- ЗАДАНИЯ
**A)** Выпишите из отрывка всё от слов «Разумеется, советская архаизирующая» и до слов «культуры и личности.».
**B)** Согласно отрывку, с какого времени гротескный реализм, модернизм и авангард оказались полностью вытеснены в неофициальную либо эмигрантскую культуру?

- ОТРЫВОК

Разумеется, советская архаизирующая модерность прождала не только оксюморонное преодоление травмы модерности посредством преумножения травм и сакрализации насилия. Исследования советской субъективности тем и ценны, что обнажают дискурсивные оксюмороны на всех уровнях советской культуры и социальности: государственном, политическом, идеологическом, экономическом, психологическом и экзистенциальном. Ради наиболее последовательного устранения этих противоречий из поля культуры, собственно, и возникает соцреализм — «механизм реализации социализма за счет одновременной дереализации жизни»[26]. Однако одновременно формировался и спектр других дискурсов, авторы которых пристально всматривались в оксюмороны архаизирующей модерности и искали в них понимание не только советских истории и цивилизации, но и — сквозь них — основополагающих для модерности метанарративов истории, культуры и личности.
Одним из таких дискурсов был гротескный реализм 1920-х — начала 1930-х годов (ранний М. Булгаков, Н. Эрдман, И. Ильф и Евг. Петров, М. Зощенко). Другим — модернизм в лице И. Бабеля, Е. Замятина, Б. Пильняка, Л. Добычина, О. Мандельштама, А. Ахматовой, М. Цветаевой, М. Кузмина, А. Платонова, Б. Пастернака, К. Вагинова, С. Кржижановского, позднего Булгакова, В. Набокова, Б. Поплавского, Г. Газданова и др. Третьим — авангард, также весьма широкий по своему спектру: от ЛЕФа до О БЭР И У. До государственной монополии соцреализма эти дискурсы с переменным успехом еще присутствовали в поле «разрешенной культуры», но с начала 1930-х годов они оказались полностью вытеснены либо в неофициальную, либо в эмигрантскую культуру. Их частичное возвращение в советскую культуру начинается только в 1960-е годы одновременно с началом распада советской архаизирующей модерности. Вернее, развитие модернистских дискурсов продолжается по преимуществу в неподцензурной литературе, но модернистская классика 1920–1930-х годов постепенно возвращается читателю (разумеется, строго дозированная и отфильтрованная). Одновременно происходит адаптация определенных черт модернистской эстетики в публикуемой словесности (А. Вознесенский, ранний В. Соснора, В. Аксенов, философские фантасмагории братьев Стругацких, роман «потока сознания» у Миколаса Слуцкиса в 1960-е, а в 1970–1980-е годы — эстонская абсурдистская проза, мифологический роман Отара Чиладзе, Чингиза Айтматова, Анатолия Кима, Владимира Орлова, экзистенциально-проблематизирующий роман Юрия Трифонова и т. п.).

- ИСХОДНЫЕ ДАННЫЕ
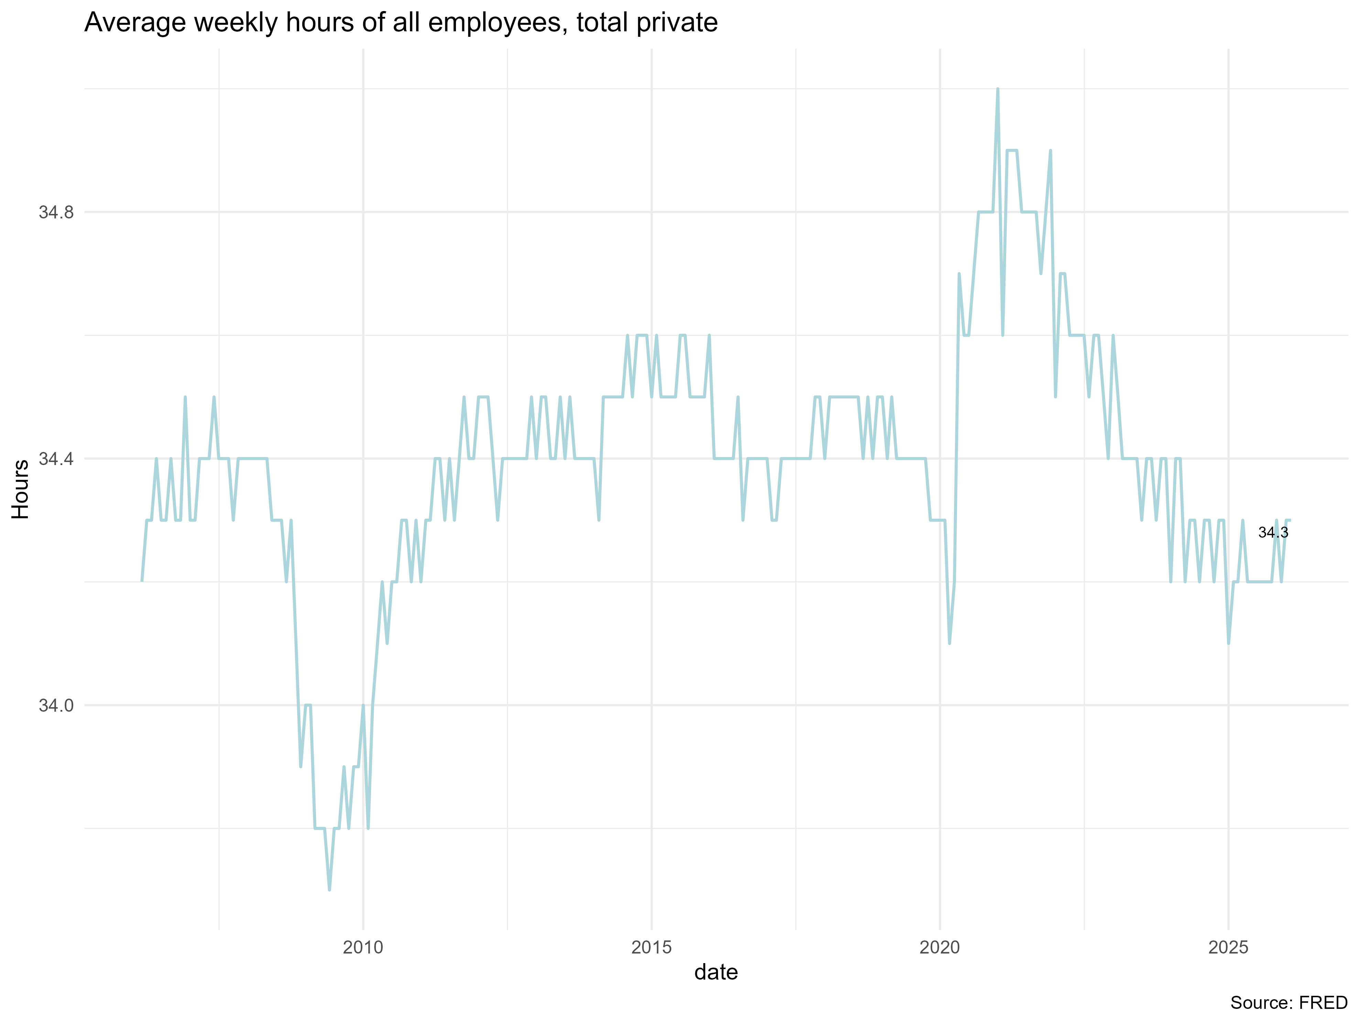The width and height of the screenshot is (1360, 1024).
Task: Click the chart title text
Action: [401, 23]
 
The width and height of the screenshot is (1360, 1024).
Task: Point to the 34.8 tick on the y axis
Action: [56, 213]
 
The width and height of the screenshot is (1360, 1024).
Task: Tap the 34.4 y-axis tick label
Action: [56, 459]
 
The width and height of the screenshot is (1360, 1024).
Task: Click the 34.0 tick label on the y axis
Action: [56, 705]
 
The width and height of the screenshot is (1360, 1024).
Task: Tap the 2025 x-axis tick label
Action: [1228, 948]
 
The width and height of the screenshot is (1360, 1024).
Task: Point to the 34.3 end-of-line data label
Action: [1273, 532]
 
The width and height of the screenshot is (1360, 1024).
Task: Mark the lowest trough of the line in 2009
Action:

- ОТВЕТЫ
**A)**
Разумеется, советская архаизирующая модерность прождала не только оксюморонное преодоление травмы модерности посредством преумножения травм и сакрализации насилия. Исследования советской субъективности тем и ценны, что обнажают дискурсивные оксюмороны на всех уровнях советской культуры и социальности: государственном, политическом, идеологическом, экономическом, психологическом и экзистенциальном. Ради наиболее последовательного устранения этих противоречий из поля культуры, собственно, и возникает соцреализм — «механизм реализации социализма за счет одновременной дереализации жизни»[26]. Однако одновременно формировался и спектр других дискурсов, авторы которых пристально всматривались в оксюмороны архаизирующей модерности и искали в них понимание не только советских истории и цивилизации, но и — сквозь них — основополагающих для модерности метанарративов истории, культуры и личности.

**B)** С начала 1930-х годов.